On voit mal nos hommes et femmes du jour développer semblable passion, car leur doctrine se résume à « Après moi le déluge ».


Son poste à la mairie de Paris obtenu en 1977, qui nous donna l’occasion de l’approcher pour constater, sur sa mine, une simplicité paysanne, fut apprécié de nos amis de l’École des Chartes fonctionnaires des Musées  la Ville de Paris – dont mes camardes érudits Jean Dérens et Alfred Fierro -, car Chirac ne chercha pas à dicter une politique démagogique et laissa les gens compétents faire leur travail. Il défendit plusieurs d’entre eux, j’en puis témoigner, poursuivis par une haine sectaire des « petits marquis » socialistes ou assimilés.

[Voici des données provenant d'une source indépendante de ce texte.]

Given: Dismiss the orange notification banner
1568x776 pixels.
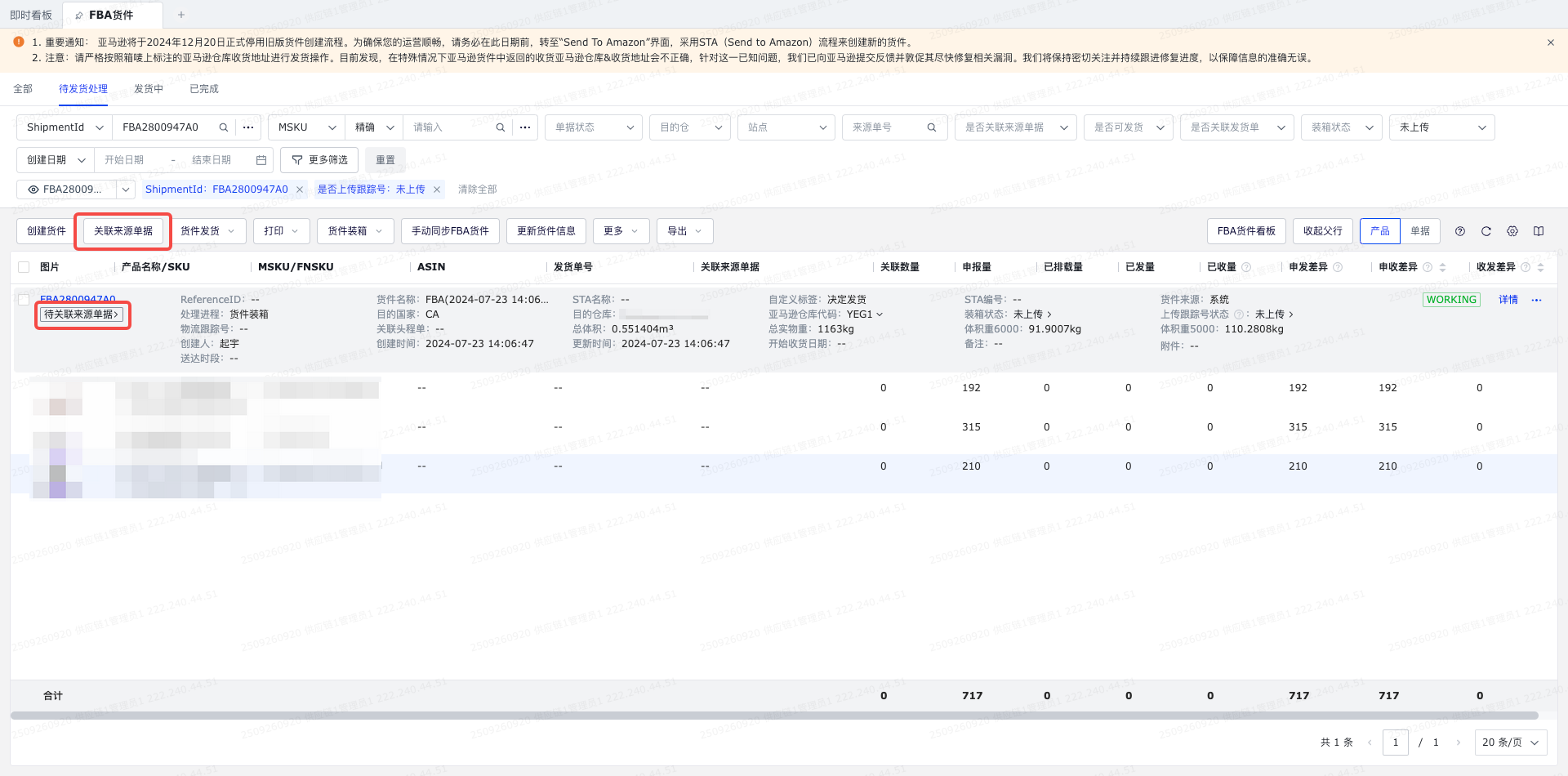Looking at the screenshot, I should tap(1550, 42).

La fin de Chirac rappelé, comme tout ce qui existe, à Dieu est-elle celle d’une époque paisible qui n’aura pas été marquée par l’aventure sanglante et ethnicide libyenne, lorsque la France suivait avec Nicolas Sarkozy les impulsions de Madame Clinton ou les satisfactions du « bon boulot » accompli par telle organisation terroriste pseudo-musulmane choyée des Saoudiens, selon le mot inoubliable de Laurent Fabius. Autres temps, autres mœurs. Avec Jacques Chirac disparaît aussi une forme d’éducation qui laisse place à des hystéries à courte vue, des impérities graves, des superficialités propres à ceux qui vivent de plus en plus dans l’instant, vrais autistes politiques, et sont incapables d’utopie comme de réalisme, mais rien que d’envie et de jalousie.

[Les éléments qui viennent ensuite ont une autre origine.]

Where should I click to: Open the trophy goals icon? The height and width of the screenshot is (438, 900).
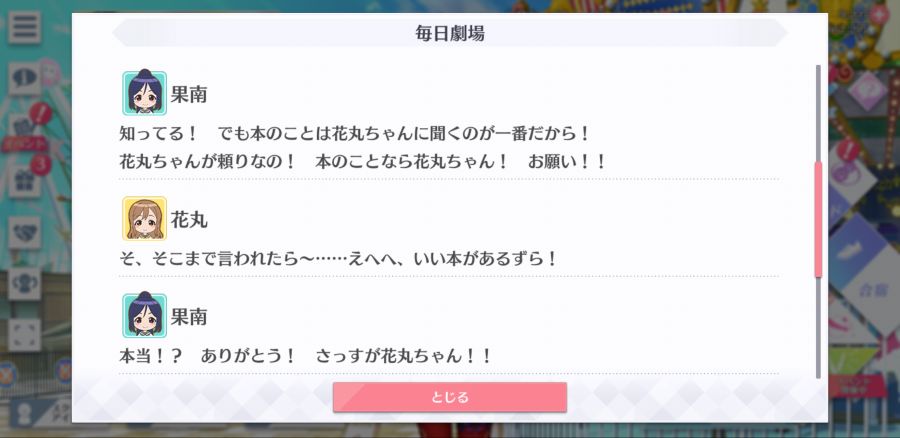pyautogui.click(x=24, y=284)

Chirac avait des goûts pour le Japon et y eut, dit-on, des attaches solides et affectives, comme en parle ouvertement la presse japonaise. On voit mal nos hommes et femmes du jour développer semblable passion, car leur doctrine se résume à « Après moi le déluge ». Ils ne reflètent que le temps présent qui efface son vrai passé et rêve d’un avenir mécanisé qui les dispense de réfléchir trop profondément. Ils entrent, selon le mot du penseur allemand oublié d’une génération qui ne le mérite plus, Martin Heidegger, dans »la nuit d’un long hiver seulement éclairé par les commutateurs électriques« .
Chirac est le passé de la France, et il n’y a pas de raison à le dire victime de quelque parti-pris de dénigrement. Il est vrai que son attitude fut quelquefois rusée et non sans machiavélisme étroit, à la manière d’un personnage de roman de Balzac, comme lorsqu’il refusa de soutenir la candidature de Giscard contre la vague du front populaire qui est le Phénix renaissant de ses cendres, tous les trente ans environ, pour se terminer par un catastrophique endettement !
Il fut attaqué, caricaturé, mais qui ne l’aura point été, et qualités et vices sont ainsi mêlés dans ce sac que doivent trier ceux qui prennent en charge de trier les âmes des mortels ! Le seul point qui occupe désormais notre attention est celui de l’avenir vraiment incertain, ou dangereux  même, de la France que nos « islamicides » de l’extrême gauche à l’extrême droite, sur la musique d’orchestre des loges, poussent à la guerre civile, à un massacre « républicain », comme leurs « grands ancêtres » firent avec les Vendéens », et, pour reprendre un tour rhétorique imagé du « frère » socialiste (initié au Grand Orient de France depuis 1969) sénateur maire ex ministre de l’Intérieur M. Gérard Collomb, d’extraction simple, (né en 1947), maire de Lyon, agrégé de lettres (élève en khâgne lyonnaise du philosophe « personnaliste » chrétien Jean Lacroix, 1900-1986), et qui sait donc choisir les mots justes : « Aujourd’hui on vit côte à côte, et je le dis toujours, je crains que demain l’on ne vive face-à-face » (mercredi 3 octobre 2018).
Jacques Chirac l’a-t-il pressenti ? Il était, à notre sentiment, trop sensuel ou « distrait » – comme on disait au 17e siècle – pour cela. « Mais la miséricorde de Dieu vaut mieux que les biens qu’ils amassent. » (Sourate 43, Ornement d’or., v. 31).